● **What you will do**:
Setting aside any pictures, reproduce the data exactly.

⟨

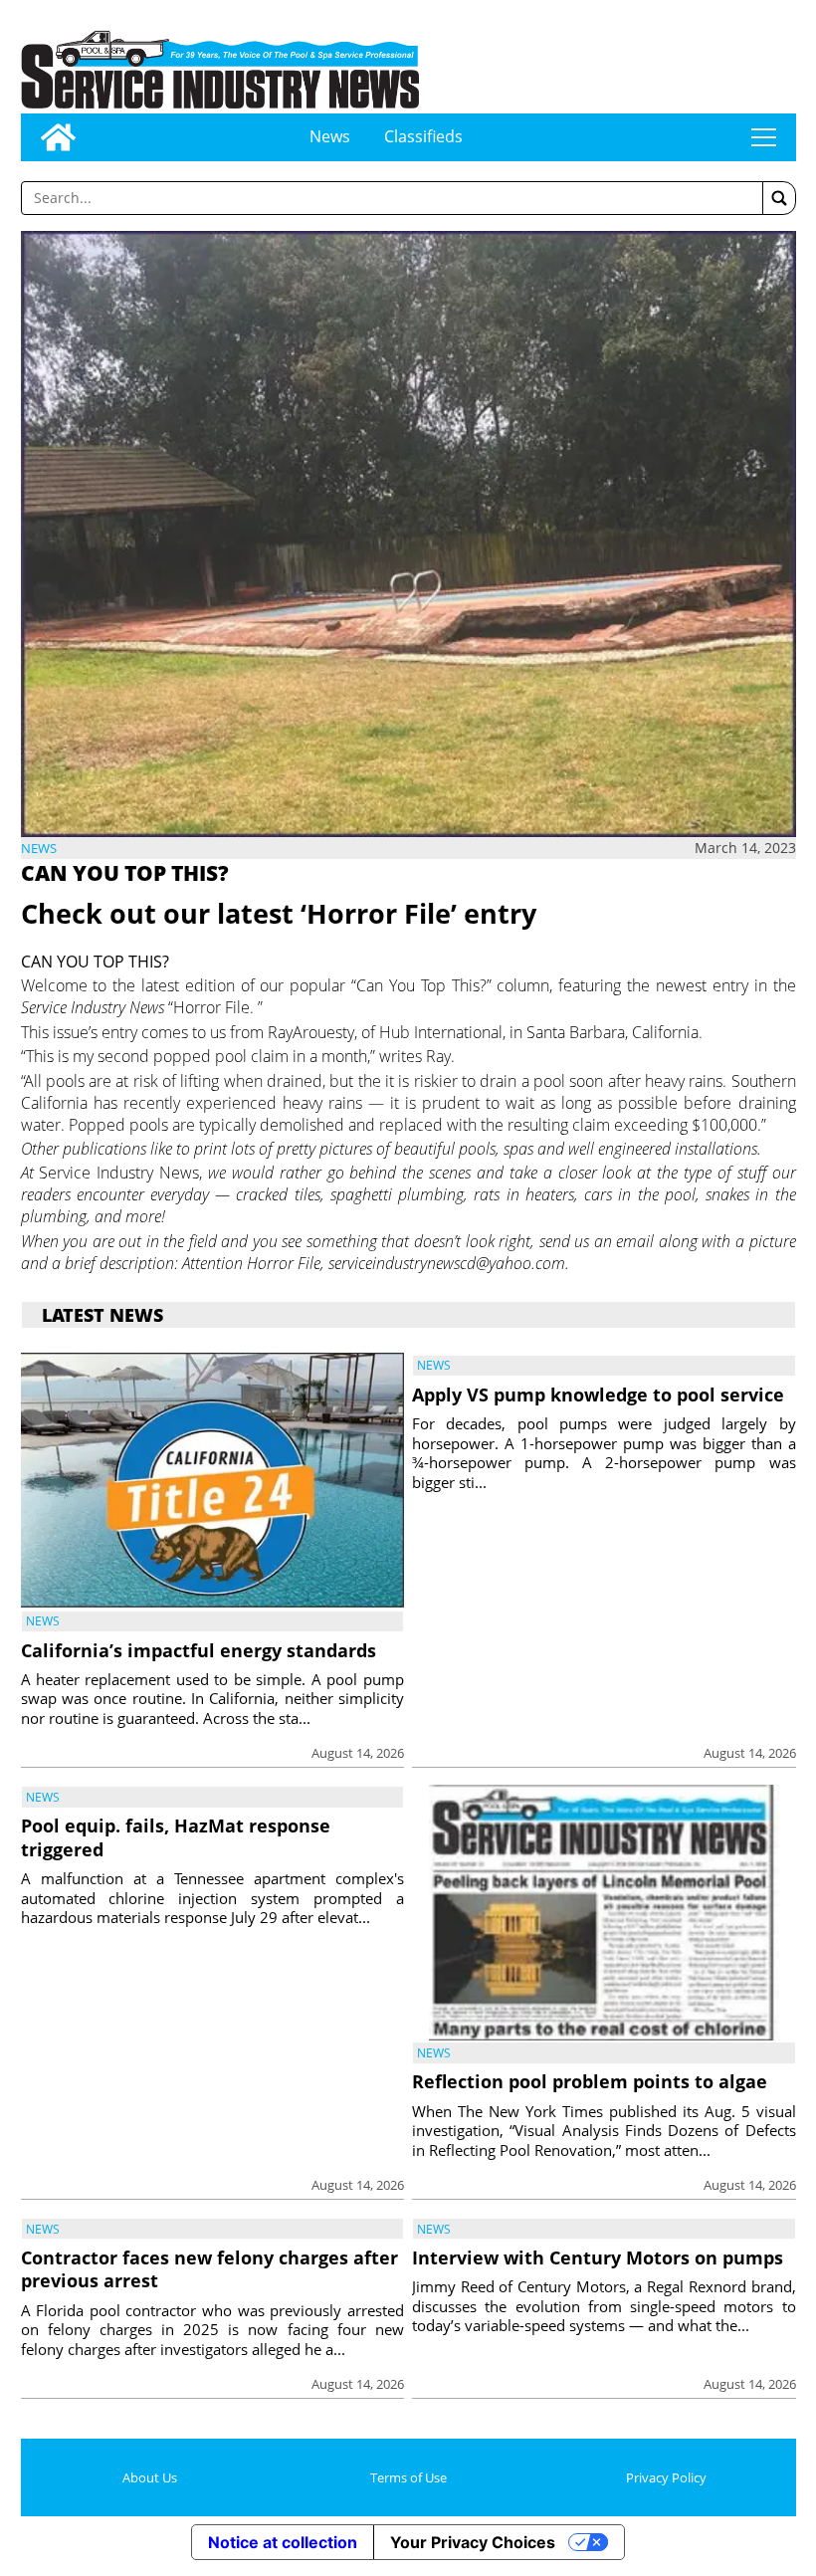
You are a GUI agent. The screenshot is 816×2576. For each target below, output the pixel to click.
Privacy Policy (666, 2477)
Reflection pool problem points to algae (589, 2081)
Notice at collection (282, 2542)
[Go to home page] (58, 137)
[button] (779, 198)
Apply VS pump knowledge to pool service (598, 1394)
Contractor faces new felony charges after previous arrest (209, 2269)
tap (763, 137)
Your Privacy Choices (472, 2542)
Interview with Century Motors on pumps (597, 2257)
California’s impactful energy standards (198, 1650)
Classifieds (423, 136)
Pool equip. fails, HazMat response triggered (175, 1837)
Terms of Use (408, 2477)
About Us (149, 2477)
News (329, 136)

⟩

● **Output of the exercise**:
You are a GUI agent. The screenshot is 816×2576. For each target below, output the pixel to click.
Privacy Policy (666, 2477)
Reflection pool problem points to algae (589, 2081)
Notice at collection (282, 2542)
[Go to home page] (58, 137)
[button] (779, 198)
Apply VS pump knowledge to pool service (598, 1394)
Contractor faces new felony charges after previous arrest (209, 2269)
tap (763, 137)
Your Privacy Choices (472, 2542)
Interview with Century Motors on pumps (597, 2257)
California’s impactful energy standards (198, 1650)
Classifieds (423, 136)
Pool equip. fails, HazMat response triggered (175, 1837)
Terms of Use (408, 2477)
About Us (149, 2477)
News (329, 136)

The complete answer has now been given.